**** RECORDS FOR THIS EXERCISE
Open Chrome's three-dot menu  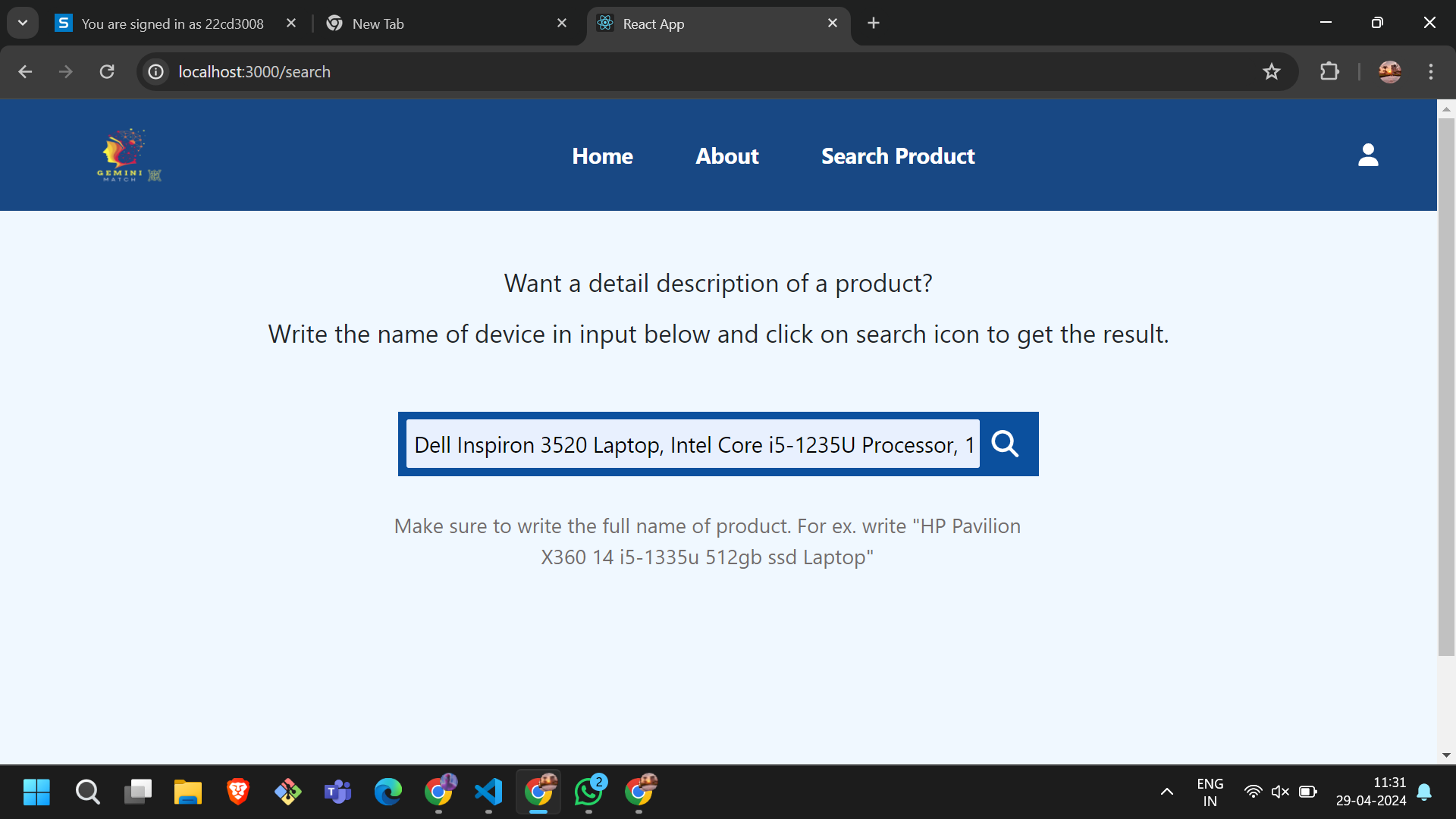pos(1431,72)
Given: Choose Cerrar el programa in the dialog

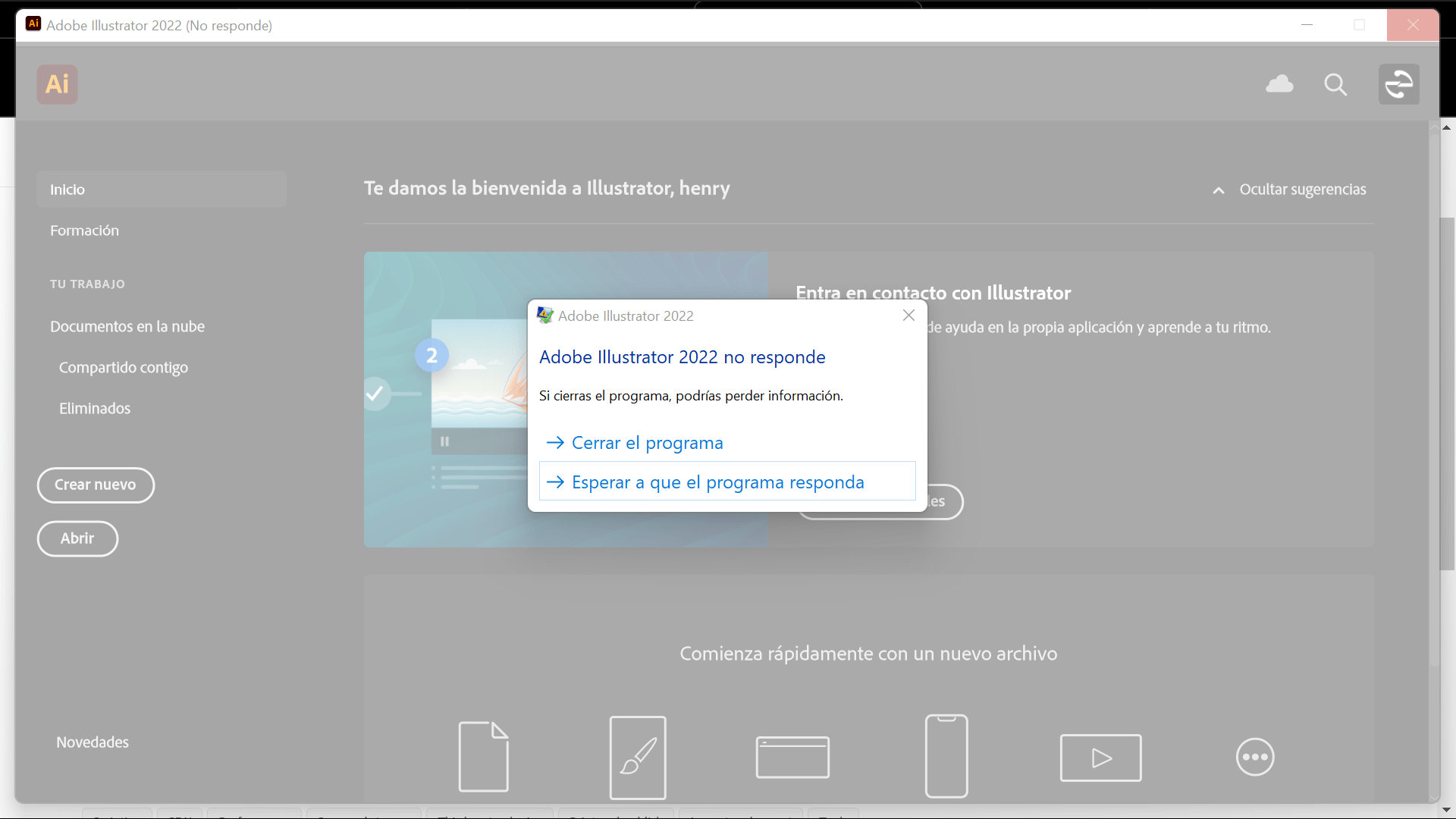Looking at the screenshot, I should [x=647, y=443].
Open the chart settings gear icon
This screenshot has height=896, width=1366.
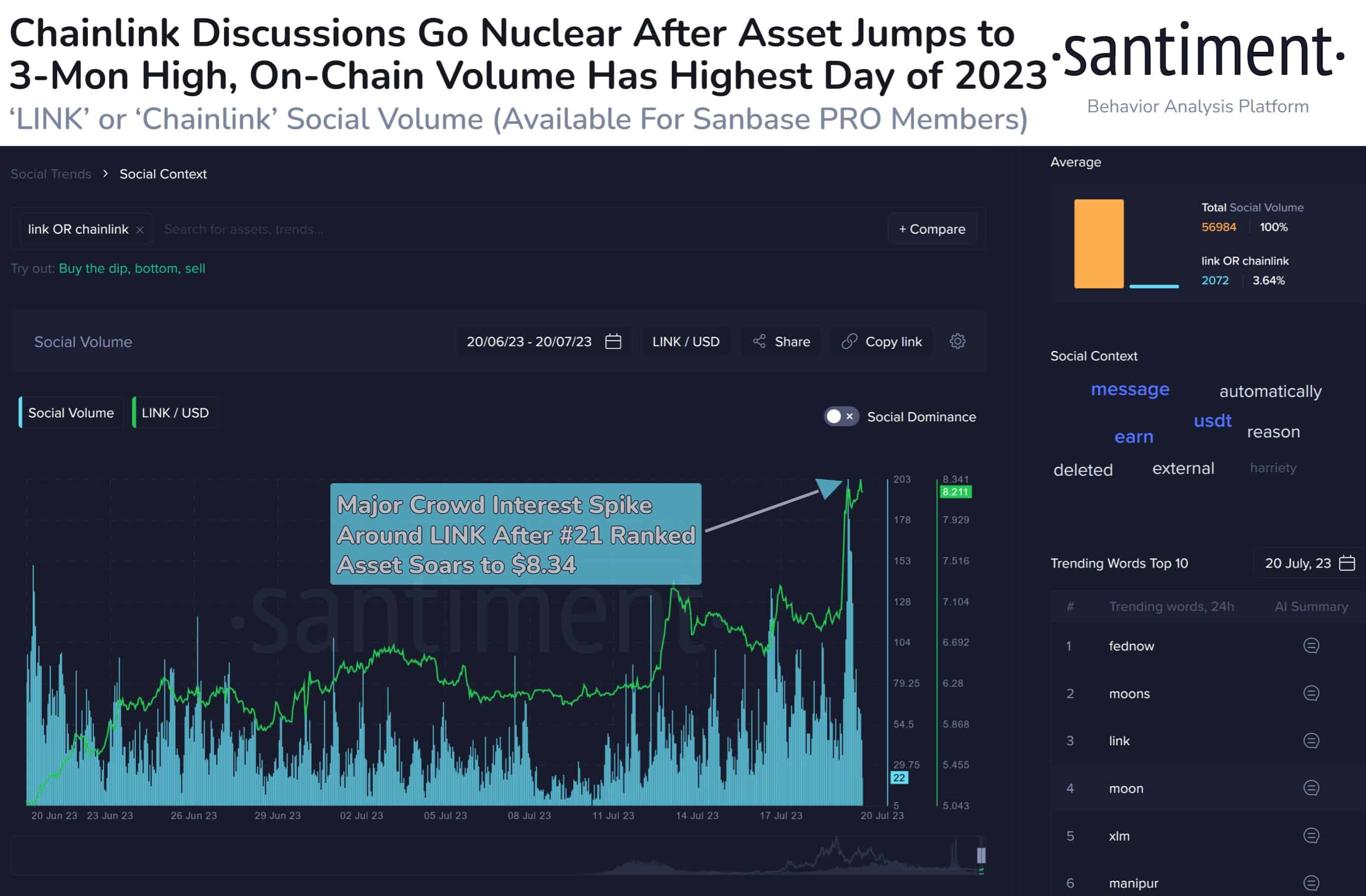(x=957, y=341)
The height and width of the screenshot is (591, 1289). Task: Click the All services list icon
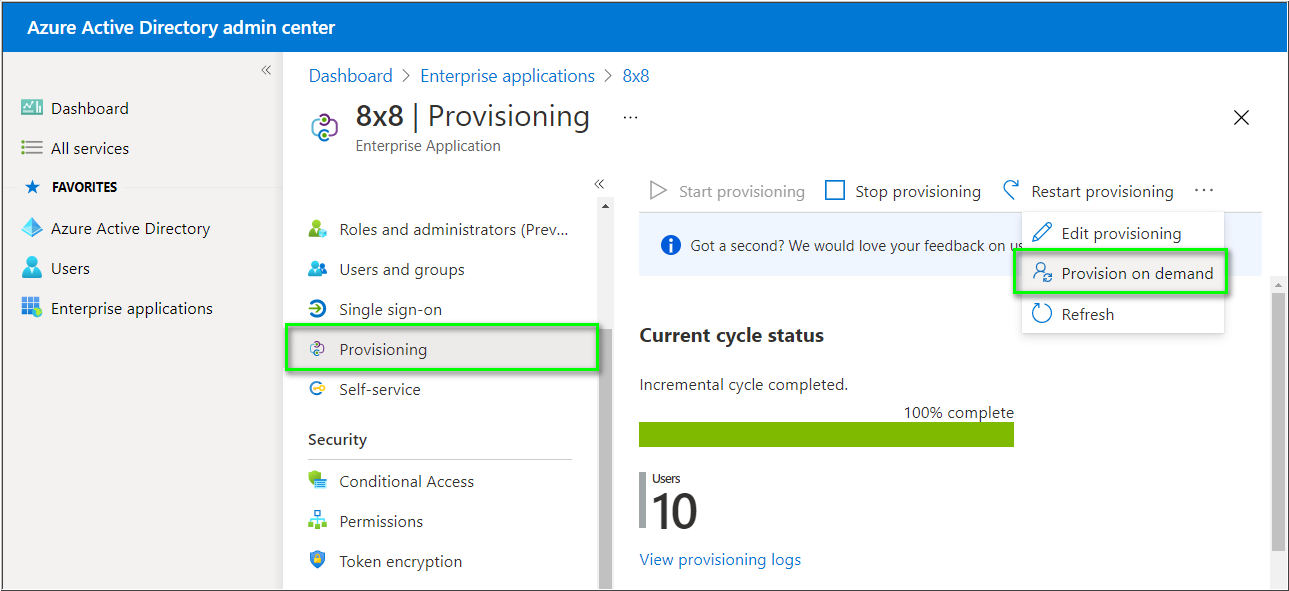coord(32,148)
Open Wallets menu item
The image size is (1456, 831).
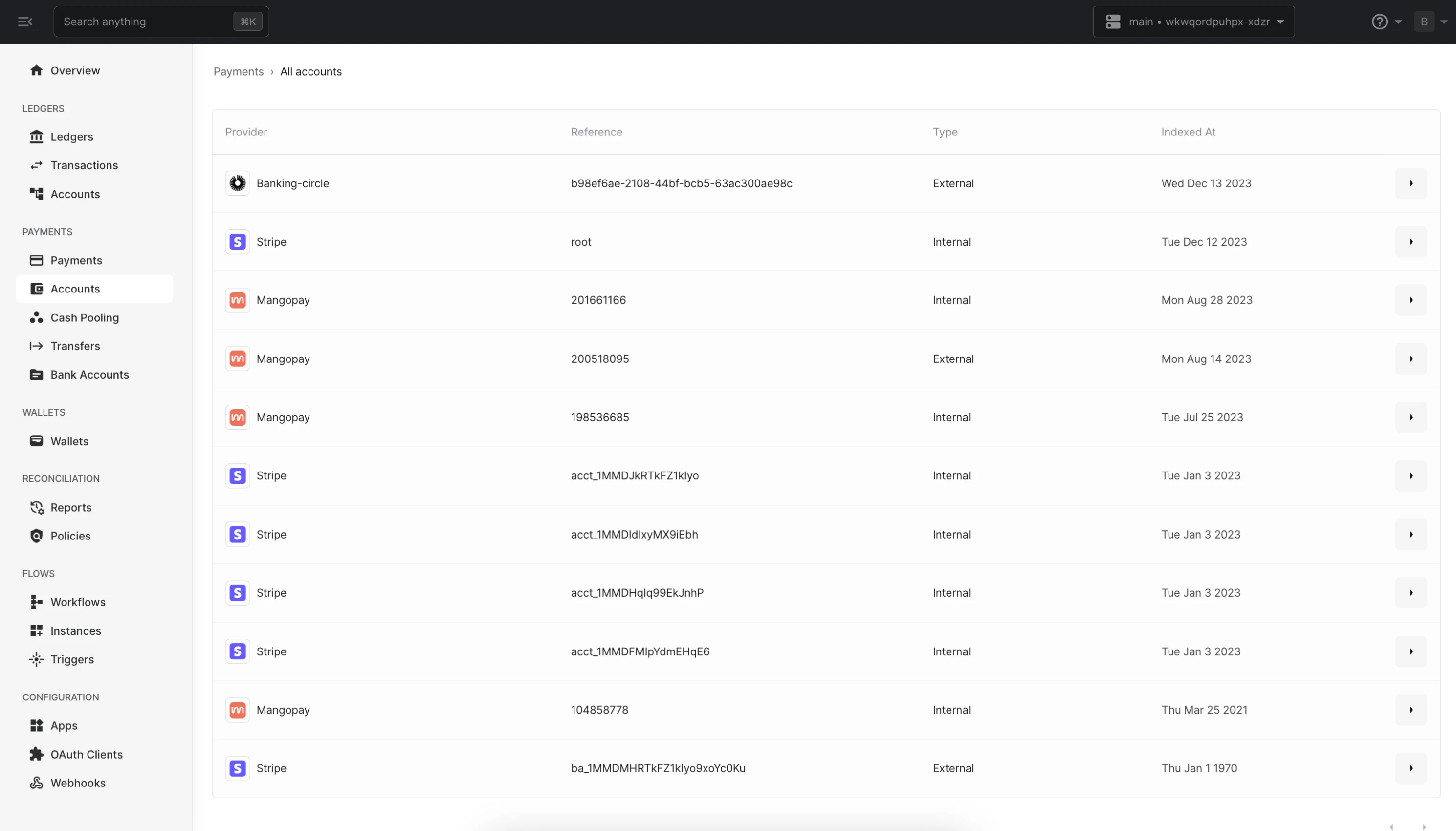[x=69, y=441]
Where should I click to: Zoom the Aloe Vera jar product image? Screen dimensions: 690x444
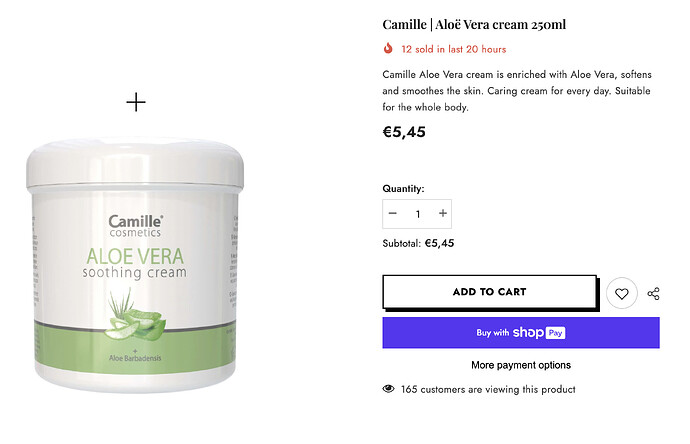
********
(JOB):
Extract every line of the data above that contains the string "icon", treating uppercase and lowercase as distinct.

(RIGHT ANSWER):
Open the chart settings gear icon
The height and width of the screenshot is (591, 1289). Task: Click the All services list icon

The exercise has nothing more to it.